I am developing a game (using LibGDX) and have recently learned about Entity-Component Systems. I decided to use the ECS that came with LibGDX, Ashley. However, this probably applies to using Box2D with any Entity-Component System.

Problem

Creating a Box2D body and attaching a shape is relatively complex. Here is a basic example:

BodyDef bodyDef = new BodyDef();
bodyDef.type = BodyType.DynamicBody;
bodyDef.position.set(0, 0);

Body body = world.createBody(bodyDef);

CircleShape shape = new CircleShape();
shape.setRadius(1f);

FixtureDef fixtureDef = new FixtureDef();
fixtureDef.shape = shape;

body.createFixture(fixtureDef);

shape.dispose();

BodyDefs and FixtureDefs are copied when Bodies and Fixtures are created from them, so they are reusable. Many of my game objects always have the same shape, so they can share a FixtureDef:

private static PolygonShape shape = new PolygonShape();

public static FixtureDef platformFixtureDef = new FixtureDef();
static {
    shape.setAsBox(1f, 0.2f);
    platformFixtureDef.shape = shape;
    // as a side question, in this situation, how should I dispose of the shape when the game is over/closed?
}

However, while most parts of a BodyDef remain the same for any certain type of objects, the position is always different. How should I go about keeping most parts of a BodyDef the same, while just changing the position? Is it better to reuse one static BodyDef, changing the position variables each time?
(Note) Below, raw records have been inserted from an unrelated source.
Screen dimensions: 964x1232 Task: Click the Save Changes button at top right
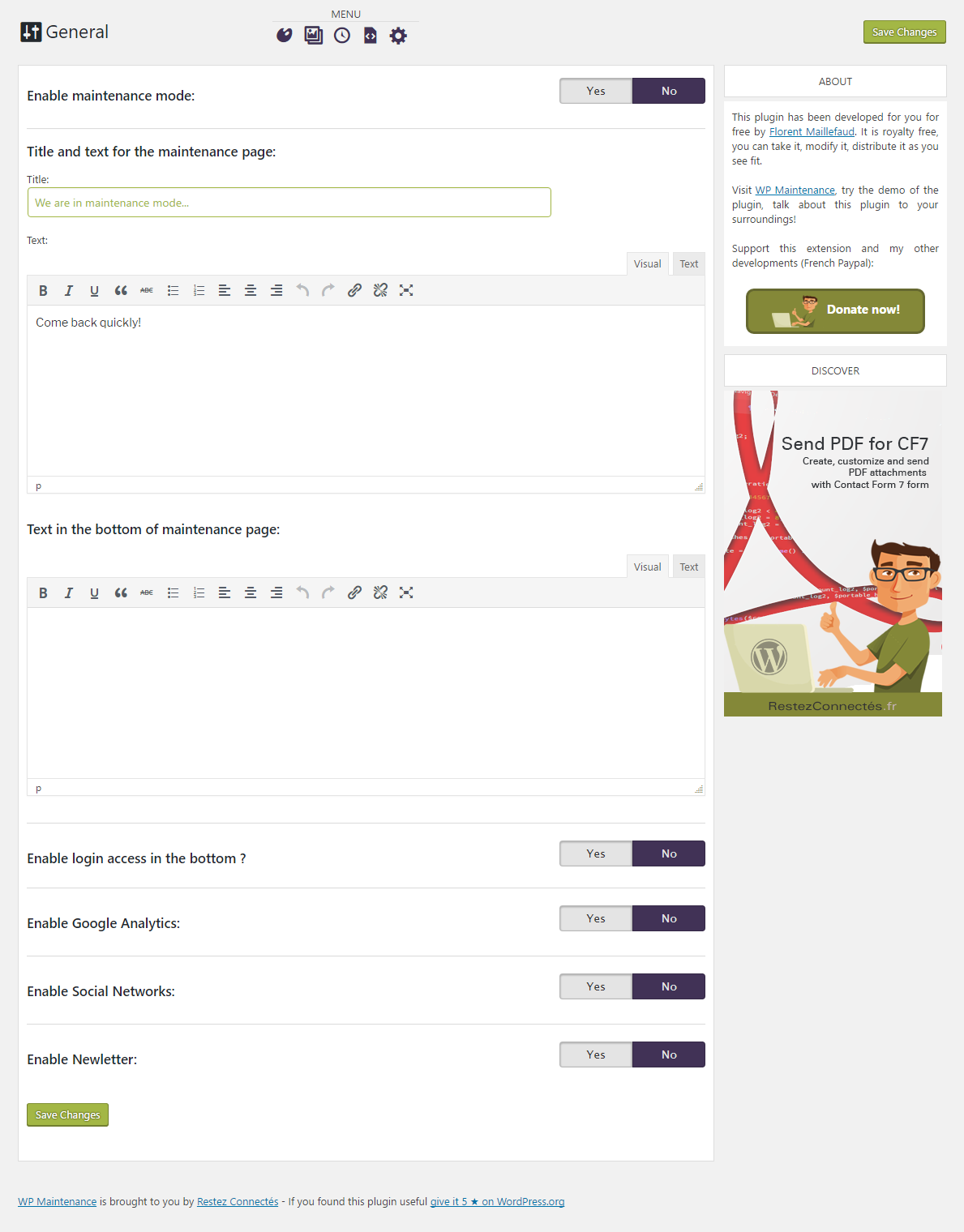pos(904,32)
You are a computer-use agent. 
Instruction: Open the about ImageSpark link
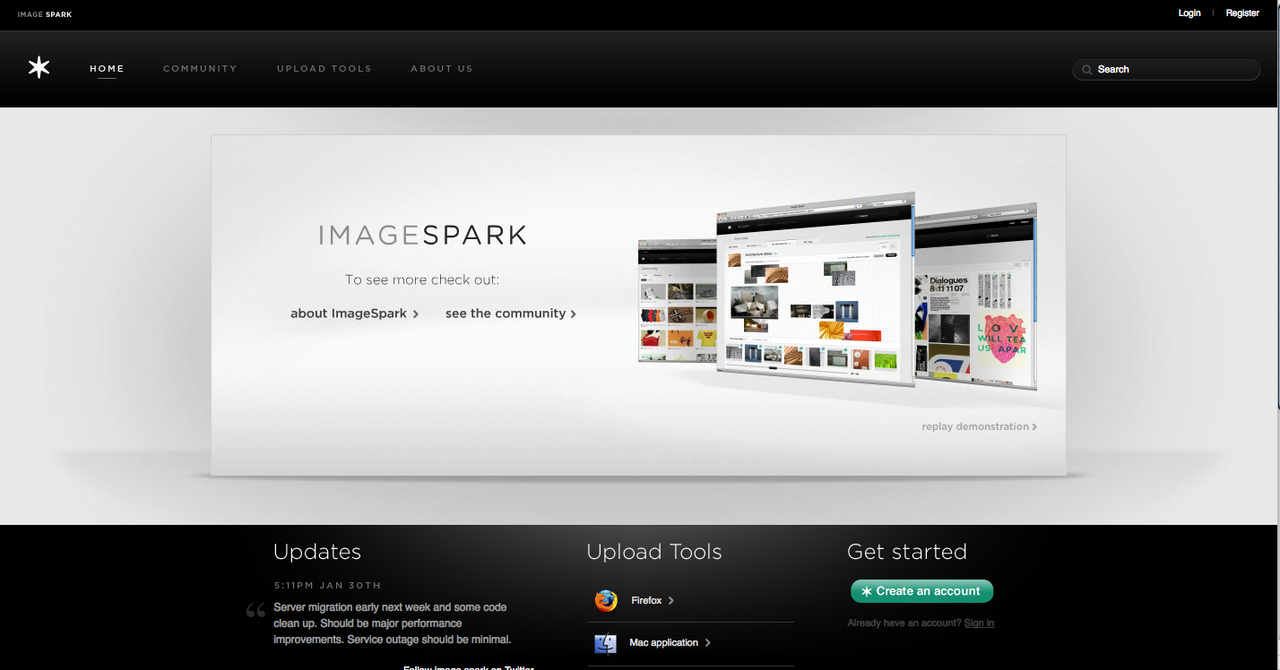pyautogui.click(x=349, y=313)
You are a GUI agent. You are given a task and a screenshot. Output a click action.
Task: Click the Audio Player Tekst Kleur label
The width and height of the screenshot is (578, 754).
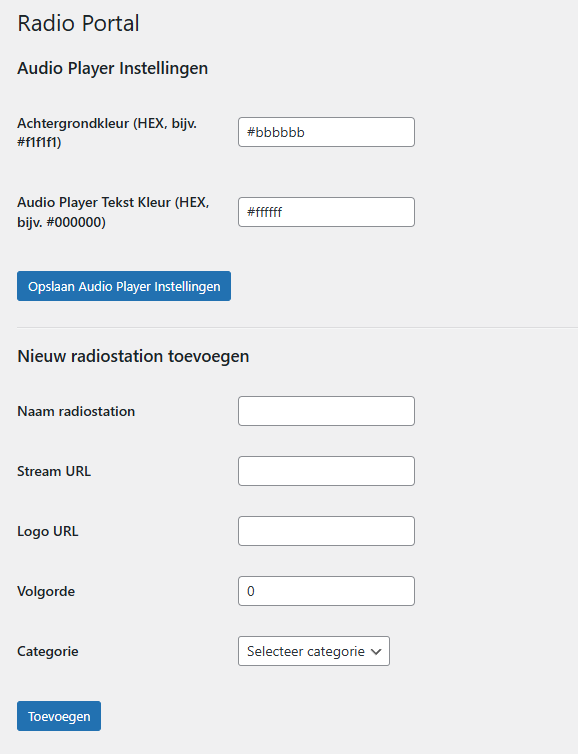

Or is it better for each Body I want to create, to create a new BodyDef? If I create a new BodyDef each time, will this impact memory usage or performance? (I am creating ~10 per second)

1

1 Answers

1
votes

The best course of action in this situation is to focus on the game logic first and use design pattern conventions over optimization techniques. Once you are happy with what the game does you can use profiling tools to determine how well the game does what it does. libGDX seems to have its own set of tools. As regards BodyDef objects, the construction is extremely simple. It's just a bunch of primitives being set to their defaults. Memorywise, about 9 (floats)*4 + (booleans, considering each boolean in JVM is maximum a byte)5 + 5 (references) * ~8 (on 64bit) = roughly 81 bytes, give or take, per BodyDef object. Source of BodyDef here. So shouldn't be a problem at all. If you limit the scope of your definition objects, then on body destruction there shouldn't be any references tracing back to definitions, so they will be marked for cleanup automatically.